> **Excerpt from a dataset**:
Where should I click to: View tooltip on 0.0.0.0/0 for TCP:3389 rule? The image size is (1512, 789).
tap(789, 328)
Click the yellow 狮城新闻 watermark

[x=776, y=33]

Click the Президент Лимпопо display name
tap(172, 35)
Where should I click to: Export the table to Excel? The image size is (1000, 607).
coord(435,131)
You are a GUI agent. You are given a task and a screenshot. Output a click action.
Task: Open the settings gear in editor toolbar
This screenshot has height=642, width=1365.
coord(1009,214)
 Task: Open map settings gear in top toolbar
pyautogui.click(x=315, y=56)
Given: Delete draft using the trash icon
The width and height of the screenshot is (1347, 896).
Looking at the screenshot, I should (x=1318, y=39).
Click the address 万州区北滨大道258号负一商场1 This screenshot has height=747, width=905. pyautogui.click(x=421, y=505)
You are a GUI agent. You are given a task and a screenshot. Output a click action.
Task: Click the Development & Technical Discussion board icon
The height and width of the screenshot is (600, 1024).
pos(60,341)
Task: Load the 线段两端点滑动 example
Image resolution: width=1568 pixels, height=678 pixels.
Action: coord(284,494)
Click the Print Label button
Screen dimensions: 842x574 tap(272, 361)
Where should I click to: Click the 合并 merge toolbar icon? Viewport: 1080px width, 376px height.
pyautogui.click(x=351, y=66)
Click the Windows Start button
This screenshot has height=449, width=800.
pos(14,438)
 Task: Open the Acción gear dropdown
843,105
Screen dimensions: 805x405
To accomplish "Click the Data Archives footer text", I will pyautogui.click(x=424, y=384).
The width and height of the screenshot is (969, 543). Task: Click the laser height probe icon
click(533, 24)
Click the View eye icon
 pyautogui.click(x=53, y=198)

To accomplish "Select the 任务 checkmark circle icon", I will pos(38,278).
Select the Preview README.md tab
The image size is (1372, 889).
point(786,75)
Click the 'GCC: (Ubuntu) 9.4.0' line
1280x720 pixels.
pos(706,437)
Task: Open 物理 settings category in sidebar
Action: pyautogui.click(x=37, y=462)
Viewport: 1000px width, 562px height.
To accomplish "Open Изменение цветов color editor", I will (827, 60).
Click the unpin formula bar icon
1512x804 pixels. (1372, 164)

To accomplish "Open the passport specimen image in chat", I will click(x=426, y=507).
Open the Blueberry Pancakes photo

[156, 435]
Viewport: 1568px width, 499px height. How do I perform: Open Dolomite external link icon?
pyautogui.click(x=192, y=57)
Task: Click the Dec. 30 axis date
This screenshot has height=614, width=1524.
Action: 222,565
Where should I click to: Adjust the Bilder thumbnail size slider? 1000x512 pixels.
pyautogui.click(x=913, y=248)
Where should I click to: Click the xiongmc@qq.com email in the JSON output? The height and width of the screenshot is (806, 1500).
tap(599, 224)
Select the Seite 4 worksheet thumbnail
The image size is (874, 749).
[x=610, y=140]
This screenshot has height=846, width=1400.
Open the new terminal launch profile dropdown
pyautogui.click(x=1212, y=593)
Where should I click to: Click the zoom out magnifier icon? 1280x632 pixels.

> **WHAT IS ASKED**: Please extract every line of the data above that contains the string "accomplish".

> **RESPONSE**:
To accomplish "Click the Data Archives footer text", I will pyautogui.click(x=424, y=384).
To accomplish "Select the 任务 checkmark circle icon", I will pos(38,278).
To accomplish "Open Изменение цветов color editor", I will (827, 60).
To accomplish "Open the passport specimen image in chat", I will click(x=426, y=507).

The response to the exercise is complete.